The Dobson brothers, John and James, had established their factory on Scott’s Ln. after a fire destroyed their factory in Sumac Park, where Ridge Ave. and Main St. meet today. Their contract with the Army of the Potomac to provide blankets for Civil War soldiers made them a fortune. At its height the factory employed 11,000 workers. Later Dobson Mills created carpets made with velvet “plush” with the need to import workers from England with experience in working with this material.
Laurel Hill Cemetery lured laborers from Ireland: the Flynns, Dailys, Kellys and mostly the Murphys whose 13 children intermarried with other Fallsers so that anyone who is not a squatter in East Falls claims a Murphy cousin. Their houses were purchased from the Laurel Hill Company, which owned the surrounding acres. These mostly Irish Catholics worshiped at the Laurel Hill Seminary Chapel until establishing their own church, St. Bridget’s.
The English, namely the Dobsons and Robert Ralston, a tea merchant, undertook the plans for their Episcopalian Church, St. James the Less. Robert Ralston’s estate “Mount Peace” was located at Nicetown Ln., now Hunting Park Ave. and Lamb Tavern Rd., now Clearfield St. Land was purchased from the Laurel Hill Company. It was exactly 21 and a half miles from three other Episcopalian Churches – St. David’s Church in Manayunk, St. Matthew’s in Francisville and St. Luke’s in Germantown. Could this be the distance deemed walkable for worshipers, or perhaps a carriage ride away?

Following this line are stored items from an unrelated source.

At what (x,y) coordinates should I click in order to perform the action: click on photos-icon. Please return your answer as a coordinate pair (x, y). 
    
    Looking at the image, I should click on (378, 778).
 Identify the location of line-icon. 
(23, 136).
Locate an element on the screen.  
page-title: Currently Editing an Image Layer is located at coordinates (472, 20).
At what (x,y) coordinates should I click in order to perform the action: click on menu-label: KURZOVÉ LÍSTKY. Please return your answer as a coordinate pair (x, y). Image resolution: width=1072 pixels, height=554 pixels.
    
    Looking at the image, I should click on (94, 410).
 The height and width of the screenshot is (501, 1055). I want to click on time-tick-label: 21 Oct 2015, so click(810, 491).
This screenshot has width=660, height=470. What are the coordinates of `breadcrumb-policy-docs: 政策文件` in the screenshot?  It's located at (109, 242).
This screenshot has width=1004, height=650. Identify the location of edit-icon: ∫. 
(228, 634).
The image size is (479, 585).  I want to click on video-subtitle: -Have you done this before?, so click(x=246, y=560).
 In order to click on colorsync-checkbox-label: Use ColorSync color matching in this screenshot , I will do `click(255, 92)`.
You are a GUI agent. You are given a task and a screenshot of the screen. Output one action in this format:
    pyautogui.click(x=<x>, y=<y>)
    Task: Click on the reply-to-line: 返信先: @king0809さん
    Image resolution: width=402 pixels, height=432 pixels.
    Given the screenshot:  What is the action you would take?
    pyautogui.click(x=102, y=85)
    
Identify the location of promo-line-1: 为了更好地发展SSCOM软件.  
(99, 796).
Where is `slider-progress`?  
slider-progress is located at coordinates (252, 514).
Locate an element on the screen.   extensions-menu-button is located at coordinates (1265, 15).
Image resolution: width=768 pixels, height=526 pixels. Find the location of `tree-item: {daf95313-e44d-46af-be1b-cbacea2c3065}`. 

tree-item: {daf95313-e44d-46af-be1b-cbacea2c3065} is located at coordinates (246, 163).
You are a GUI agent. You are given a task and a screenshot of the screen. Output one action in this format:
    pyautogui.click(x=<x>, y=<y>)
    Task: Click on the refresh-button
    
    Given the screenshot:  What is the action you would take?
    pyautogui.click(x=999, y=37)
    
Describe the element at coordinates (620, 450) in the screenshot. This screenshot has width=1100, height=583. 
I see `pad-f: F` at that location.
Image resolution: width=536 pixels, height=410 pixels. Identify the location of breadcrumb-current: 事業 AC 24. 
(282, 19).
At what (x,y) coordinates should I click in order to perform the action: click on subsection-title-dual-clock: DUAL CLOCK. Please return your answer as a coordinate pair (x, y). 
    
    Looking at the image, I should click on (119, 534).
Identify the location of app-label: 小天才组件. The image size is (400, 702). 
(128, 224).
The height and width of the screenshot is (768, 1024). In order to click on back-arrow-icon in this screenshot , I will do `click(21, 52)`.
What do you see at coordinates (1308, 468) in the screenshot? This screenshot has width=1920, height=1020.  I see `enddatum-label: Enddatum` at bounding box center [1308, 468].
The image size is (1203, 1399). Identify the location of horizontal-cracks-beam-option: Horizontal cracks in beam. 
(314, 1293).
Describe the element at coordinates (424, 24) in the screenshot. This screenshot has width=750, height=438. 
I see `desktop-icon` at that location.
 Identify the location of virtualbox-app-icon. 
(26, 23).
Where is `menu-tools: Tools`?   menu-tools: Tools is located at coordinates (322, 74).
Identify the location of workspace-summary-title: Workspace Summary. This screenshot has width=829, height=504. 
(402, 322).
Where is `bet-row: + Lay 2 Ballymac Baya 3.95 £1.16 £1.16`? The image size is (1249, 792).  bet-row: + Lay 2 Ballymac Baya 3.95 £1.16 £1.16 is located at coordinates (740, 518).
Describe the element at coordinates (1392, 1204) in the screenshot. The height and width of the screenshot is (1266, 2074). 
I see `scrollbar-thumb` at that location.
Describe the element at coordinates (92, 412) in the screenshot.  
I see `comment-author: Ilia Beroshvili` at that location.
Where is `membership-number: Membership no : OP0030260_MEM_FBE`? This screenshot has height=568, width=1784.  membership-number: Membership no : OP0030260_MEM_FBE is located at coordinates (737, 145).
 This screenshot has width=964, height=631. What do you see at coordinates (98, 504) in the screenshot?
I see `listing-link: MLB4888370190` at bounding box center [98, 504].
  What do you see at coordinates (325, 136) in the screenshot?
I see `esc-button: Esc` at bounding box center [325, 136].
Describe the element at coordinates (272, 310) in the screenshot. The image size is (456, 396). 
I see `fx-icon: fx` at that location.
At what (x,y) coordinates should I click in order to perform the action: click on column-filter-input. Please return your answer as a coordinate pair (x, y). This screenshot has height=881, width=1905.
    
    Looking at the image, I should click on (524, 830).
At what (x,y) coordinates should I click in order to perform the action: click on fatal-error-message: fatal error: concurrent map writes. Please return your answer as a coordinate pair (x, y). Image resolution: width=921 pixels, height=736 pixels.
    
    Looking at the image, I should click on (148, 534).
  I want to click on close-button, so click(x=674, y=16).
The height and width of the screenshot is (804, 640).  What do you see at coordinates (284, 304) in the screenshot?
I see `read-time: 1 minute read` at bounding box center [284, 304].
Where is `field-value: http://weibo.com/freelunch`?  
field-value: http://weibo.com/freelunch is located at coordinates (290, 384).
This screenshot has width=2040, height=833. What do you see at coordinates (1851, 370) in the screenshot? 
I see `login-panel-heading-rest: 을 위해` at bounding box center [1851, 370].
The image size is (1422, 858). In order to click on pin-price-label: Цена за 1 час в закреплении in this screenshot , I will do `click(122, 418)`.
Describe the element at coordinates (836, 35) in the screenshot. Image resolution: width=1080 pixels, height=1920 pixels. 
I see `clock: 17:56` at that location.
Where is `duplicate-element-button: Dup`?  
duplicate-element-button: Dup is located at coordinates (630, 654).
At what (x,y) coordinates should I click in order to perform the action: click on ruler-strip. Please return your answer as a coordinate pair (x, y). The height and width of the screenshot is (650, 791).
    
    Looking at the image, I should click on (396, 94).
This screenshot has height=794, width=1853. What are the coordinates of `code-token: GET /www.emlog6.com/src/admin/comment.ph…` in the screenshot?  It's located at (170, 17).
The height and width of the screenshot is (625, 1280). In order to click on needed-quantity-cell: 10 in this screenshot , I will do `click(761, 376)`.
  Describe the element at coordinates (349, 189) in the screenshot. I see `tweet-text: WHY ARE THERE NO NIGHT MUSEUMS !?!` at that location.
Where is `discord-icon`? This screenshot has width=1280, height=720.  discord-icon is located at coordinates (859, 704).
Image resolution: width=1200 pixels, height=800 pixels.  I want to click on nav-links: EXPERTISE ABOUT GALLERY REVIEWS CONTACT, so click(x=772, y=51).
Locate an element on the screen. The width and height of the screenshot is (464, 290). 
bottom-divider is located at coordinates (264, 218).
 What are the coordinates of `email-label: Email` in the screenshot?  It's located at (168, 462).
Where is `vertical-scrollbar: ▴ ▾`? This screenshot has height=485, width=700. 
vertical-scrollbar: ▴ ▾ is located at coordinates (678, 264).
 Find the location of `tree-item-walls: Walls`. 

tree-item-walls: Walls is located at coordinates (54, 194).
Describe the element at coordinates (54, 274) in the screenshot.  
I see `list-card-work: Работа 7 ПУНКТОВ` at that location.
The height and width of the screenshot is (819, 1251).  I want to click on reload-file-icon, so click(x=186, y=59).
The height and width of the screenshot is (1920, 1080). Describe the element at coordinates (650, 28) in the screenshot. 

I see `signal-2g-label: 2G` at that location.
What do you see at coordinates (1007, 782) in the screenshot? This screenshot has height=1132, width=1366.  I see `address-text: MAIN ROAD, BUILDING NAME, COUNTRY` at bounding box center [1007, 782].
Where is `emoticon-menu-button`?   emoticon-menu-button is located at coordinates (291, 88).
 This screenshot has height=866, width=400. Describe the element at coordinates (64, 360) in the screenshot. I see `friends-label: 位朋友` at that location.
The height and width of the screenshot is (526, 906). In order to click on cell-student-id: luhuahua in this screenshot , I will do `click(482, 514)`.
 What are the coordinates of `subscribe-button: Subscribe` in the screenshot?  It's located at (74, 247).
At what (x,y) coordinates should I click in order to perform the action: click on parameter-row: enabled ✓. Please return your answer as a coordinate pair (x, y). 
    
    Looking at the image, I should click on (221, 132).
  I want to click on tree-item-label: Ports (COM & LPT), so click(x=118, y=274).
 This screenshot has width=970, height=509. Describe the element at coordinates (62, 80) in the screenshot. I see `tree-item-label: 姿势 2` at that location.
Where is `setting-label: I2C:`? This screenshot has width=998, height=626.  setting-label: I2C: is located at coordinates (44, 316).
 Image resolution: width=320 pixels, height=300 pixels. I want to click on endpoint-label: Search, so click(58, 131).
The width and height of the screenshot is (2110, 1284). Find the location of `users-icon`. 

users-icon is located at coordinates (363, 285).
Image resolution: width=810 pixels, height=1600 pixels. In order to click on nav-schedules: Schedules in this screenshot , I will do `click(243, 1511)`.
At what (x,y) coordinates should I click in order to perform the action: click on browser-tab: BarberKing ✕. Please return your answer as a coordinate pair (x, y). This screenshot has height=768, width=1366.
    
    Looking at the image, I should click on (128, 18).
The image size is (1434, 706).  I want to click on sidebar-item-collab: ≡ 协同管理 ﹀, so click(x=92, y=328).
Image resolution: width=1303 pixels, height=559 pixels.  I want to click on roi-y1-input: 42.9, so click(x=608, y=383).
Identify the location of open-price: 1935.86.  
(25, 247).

Stores grew up around the area: Tommy Atkinson’s grocery, Manny’s Restaurant and Huey Doren’s Restaurant, Knoll’s homemade ice cream and Bill Garrett’s candy store. Sis & Bill’s Steak Shop (with the pin ball machine in the back room) and Sid’s Steak Shop. Kelpac’s Cleaners, Charlie the Shoemaker, Cook’s Coffee and McKeever’s beer distributor. Tony Amorio the Barber and Woofie’s clothing. Kelley’s Flowers along with Morrison’s Pharmacy and Gene’s Drug Store. Frank’s Food and who could forget the Greasy Spoon? Described as the real life “Happy Days” sitcom, no one locked their doors or knocked when entering. Everyone was considered family.
The Lower Ender’s reunion is planned for this month. Present and former residents (the Taylors, DiStefanos, Marinos, Mazies, Jenkinsons and others,) are planning to gather as they have so often to share memories and probably chalk up the street for a game of “Shooters.” A kind of street Billiards, the game was first played with bottle caps, later ball bearings abandoned by the nearby Budd Plant. “Happy Days“ are here again.